French reconnaissance aircraft prototype of around 1930

The Wibault 260 R.2 was a contender for a French government contract for a long range, two seat reconnaissance aircraft, issued in 1928. There were eight prototypes in the 1931-2 contest and the Wibault was not selected for production.

==Design==

The French R.2 specification of 1928 called for an all-metal two seat reconnaissance aircraft, fast and with a rapid climb rate and large radius of action. It led to prototypes from eight manufacturers, the Amiot 130, Breguet 33, Latécoère 490, Les Mureaux 111, Nieuport-Delage Ni-D 580, Potez 37, Weymann WEL-80 and the Wibault 260. One of the terms of the specification required the manufacturers to use a Hispano-Suiza 12Nb water-cooled V-12 engine.

The Wibault 260 was an all-metal monoplane with a parasol, cantilever wing. In plan the wing was largely trapezoidal out to blunt tips, with most of the sweep on the trailing edges, though it had a short span centre-section with an unswept leading edge and a deep cut-out in the trailing edge to improve the field of view from the cockpit. The thickness/chord ratio of the outer panels decreased progressively towards the tips. There was no dihedral. High aspect ratio ailerons filled the entire trailing edges. Wing and fuselage were joined by a pair of outward leaning, approximately N-form cabane struts between the outer ends of the centre-section and the upper fuselage. The wings were built around two spars and dural skinned.

(Saved entries)

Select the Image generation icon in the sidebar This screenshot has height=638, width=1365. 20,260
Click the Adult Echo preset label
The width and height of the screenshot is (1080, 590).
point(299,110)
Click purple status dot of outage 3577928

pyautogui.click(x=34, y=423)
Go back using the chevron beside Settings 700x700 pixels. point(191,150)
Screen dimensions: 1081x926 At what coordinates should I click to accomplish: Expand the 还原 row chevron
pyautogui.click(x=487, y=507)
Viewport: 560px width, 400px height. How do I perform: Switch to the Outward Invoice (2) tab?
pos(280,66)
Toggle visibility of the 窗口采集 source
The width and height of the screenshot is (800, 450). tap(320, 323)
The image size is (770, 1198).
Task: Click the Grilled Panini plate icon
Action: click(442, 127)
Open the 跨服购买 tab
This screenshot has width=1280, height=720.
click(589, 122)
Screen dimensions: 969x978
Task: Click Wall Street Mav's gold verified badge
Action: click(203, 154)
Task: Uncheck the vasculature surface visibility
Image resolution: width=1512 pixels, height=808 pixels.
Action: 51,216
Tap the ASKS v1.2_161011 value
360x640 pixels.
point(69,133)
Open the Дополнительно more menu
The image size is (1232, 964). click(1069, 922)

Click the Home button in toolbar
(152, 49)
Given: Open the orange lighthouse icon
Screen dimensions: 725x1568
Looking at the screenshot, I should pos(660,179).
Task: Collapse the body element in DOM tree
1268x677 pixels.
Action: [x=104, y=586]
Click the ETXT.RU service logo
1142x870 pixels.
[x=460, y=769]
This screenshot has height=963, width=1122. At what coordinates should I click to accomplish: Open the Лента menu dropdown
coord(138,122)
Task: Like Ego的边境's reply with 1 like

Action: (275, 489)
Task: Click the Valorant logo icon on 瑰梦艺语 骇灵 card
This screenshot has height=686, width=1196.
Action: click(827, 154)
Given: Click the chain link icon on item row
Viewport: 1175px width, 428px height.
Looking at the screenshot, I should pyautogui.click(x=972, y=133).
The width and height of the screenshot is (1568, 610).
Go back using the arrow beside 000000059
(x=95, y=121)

Tasks for this exercise —
1) According to the text on the Wibault 260, why did the wing's centre-section have a deep cut-out in its trailing edge?
2) List every prototype that the text on the Wibault 260 names as coming from the eight manufacturers who answered the R.2 specification.
3) Reproduce the text on the Wibault 260 word for word, starting with "The Wibault 260 was" and going on through "and dural skinned.".
None of the saved entries is needed here.

Answer list —
1) The cut-out was there to improve the field of view from the cockpit.

2) Amiot 130, Breguet 33, Latécoère 490, Les Mureaux 111, Nieuport-Delage Ni-D 580, Potez 37, Weymann WEL-80, Wibault 260

3)
The Wibault 260 was an all-metal monoplane with a parasol, cantilever wing. In plan the wing was largely trapezoidal out to blunt tips, with most of the sweep on the trailing edges, though it had a short span centre-section with an unswept leading edge and a deep cut-out in the trailing edge to improve the field of view from the cockpit. The thickness/chord ratio of the outer panels decreased progressively towards the tips. There was no dihedral. High aspect ratio ailerons filled the entire trailing edges. Wing and fuselage were joined by a pair of outward leaning, approximately N-form cabane struts between the outer ends of the centre-section and the upper fuselage. The wings were built around two spars and dural skinned.